Superhero Health Month campaign banned after scores of complaints

Marketing experts say the superhero campaign, which features super villains and a Spider-Man car, is really fun and guaranteed to get the message across to children

The Toronto area’s healthcare authorities have ordered multiple versions of a Superhero Health Month campaign, after receiving dozens of complaints about the packaging.

Superhero Health Month’s website explains that a local flu vaccination clinic offered four different versions of the primary Superhero Health Month packaging, but also recounts complaints received through social media.

Claims include the said packaging being sexist and promoting marijuana.

Marketing experts contacted by the Toronto Star say it’s probably a coincidence, but the region’s health authorities have been hit by an unusually big number of complaints.

Superhero Health Month message: ‘Stay sharp so you can save the world.’ Photograph: BTB/Toronto District Health Authority

The flagships version of the campaign slogan, which features a superhero blowing super-heated air for those who step up to take the shot, is almost as iconic as the tagline of the Marvel Comics character The Incredible Hulk.

It’s impossible to tell whether the complaints are coming from frustrated parents who got excited about the idea, or concerned parents who found the first version of the campaign upsetting.

Toronto ranks second to Denver among US cities for the largest rate of opioid addiction, but that problem is further complicated by an increased number of opioid-relieving vaccines offered in many local health systems.

“It’s unbelievable that there’s any thing that Canadians are in danger of contracting during a campaign when they are prepared for everything from HIV, hepatitis, diphtheria, pertussis, whooping cough, tetanus, human papillomavirus, polio and polio vaccines.
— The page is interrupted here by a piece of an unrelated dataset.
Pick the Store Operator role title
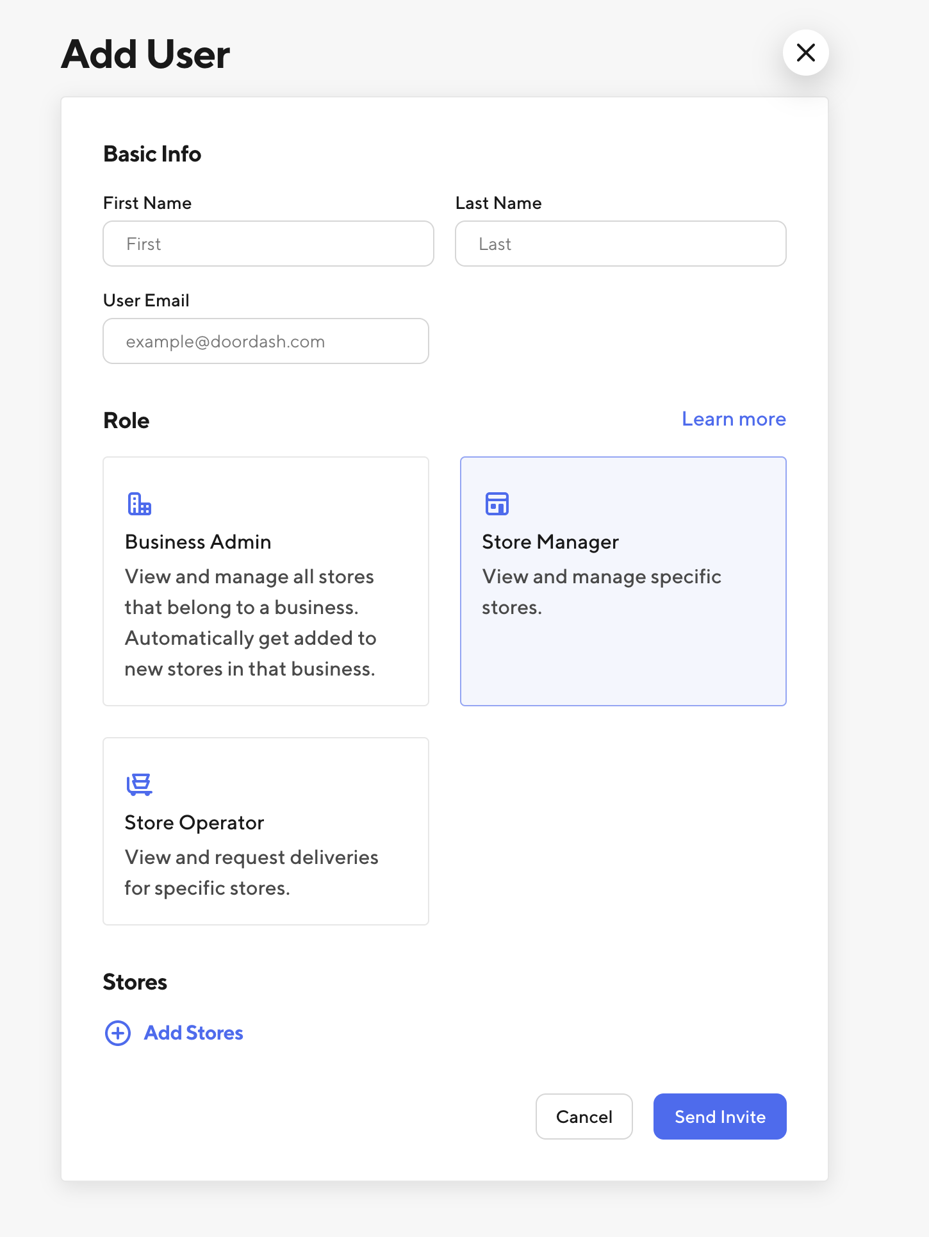Screen dimensions: 929x1237 [x=194, y=823]
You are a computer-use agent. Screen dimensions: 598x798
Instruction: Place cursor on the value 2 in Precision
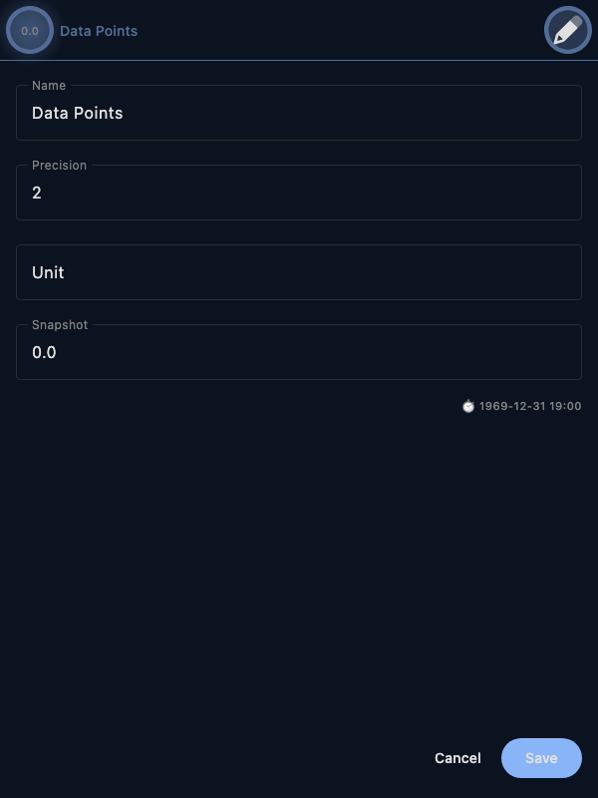(37, 193)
It seems remarkable,” said United States Healthcare Trust’s healthcare chief quality officer, Scott Hatala.

“We don’t have the luxury of frivolity when we are protecting the health of Canadians.”
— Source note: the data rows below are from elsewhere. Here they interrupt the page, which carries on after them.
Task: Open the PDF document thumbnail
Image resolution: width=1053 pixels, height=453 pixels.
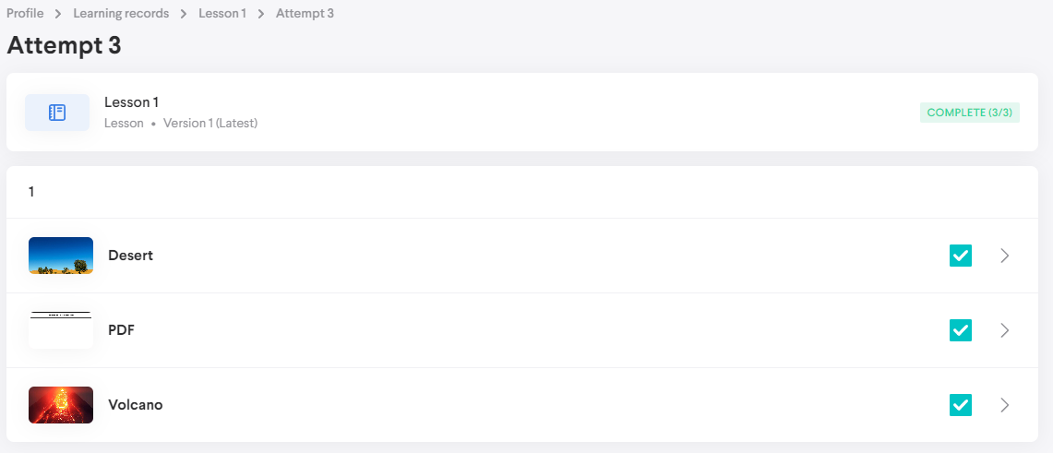Action: pos(61,330)
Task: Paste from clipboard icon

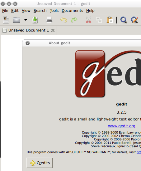Action: point(110,20)
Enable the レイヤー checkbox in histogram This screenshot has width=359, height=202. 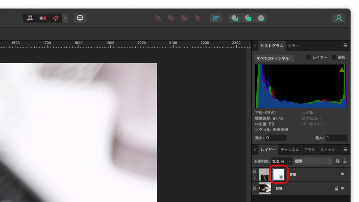[x=309, y=58]
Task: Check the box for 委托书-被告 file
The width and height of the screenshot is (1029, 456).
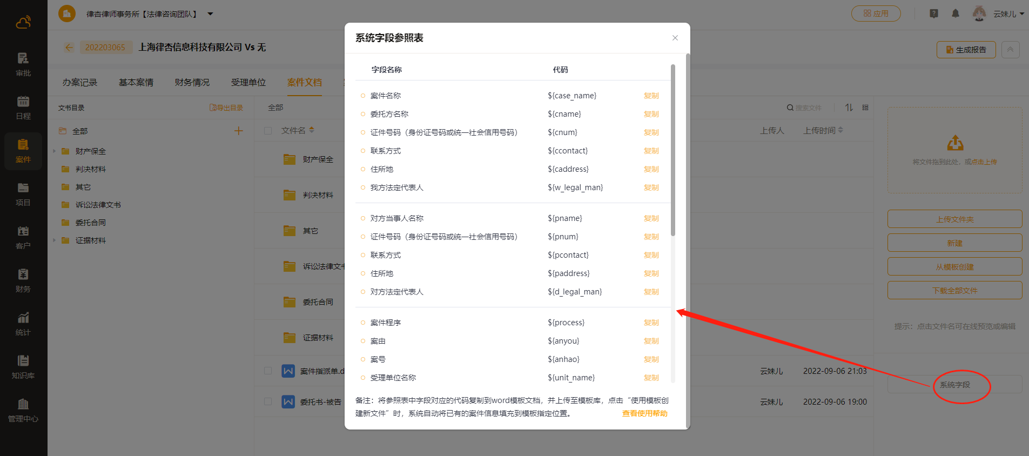Action: click(x=268, y=401)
However, Toronto’s primary health authorities actually told the Star they were aware of the complaints and would be cancelling print runs of the version printed in media outlets across the country.

The health authorities also said in their report to the Star that they’re looking at other formats for super-hero packaging, which may be redesigned, and are in the process of reviewing options that “will be less damaging to consumers and less attractive to criminals.”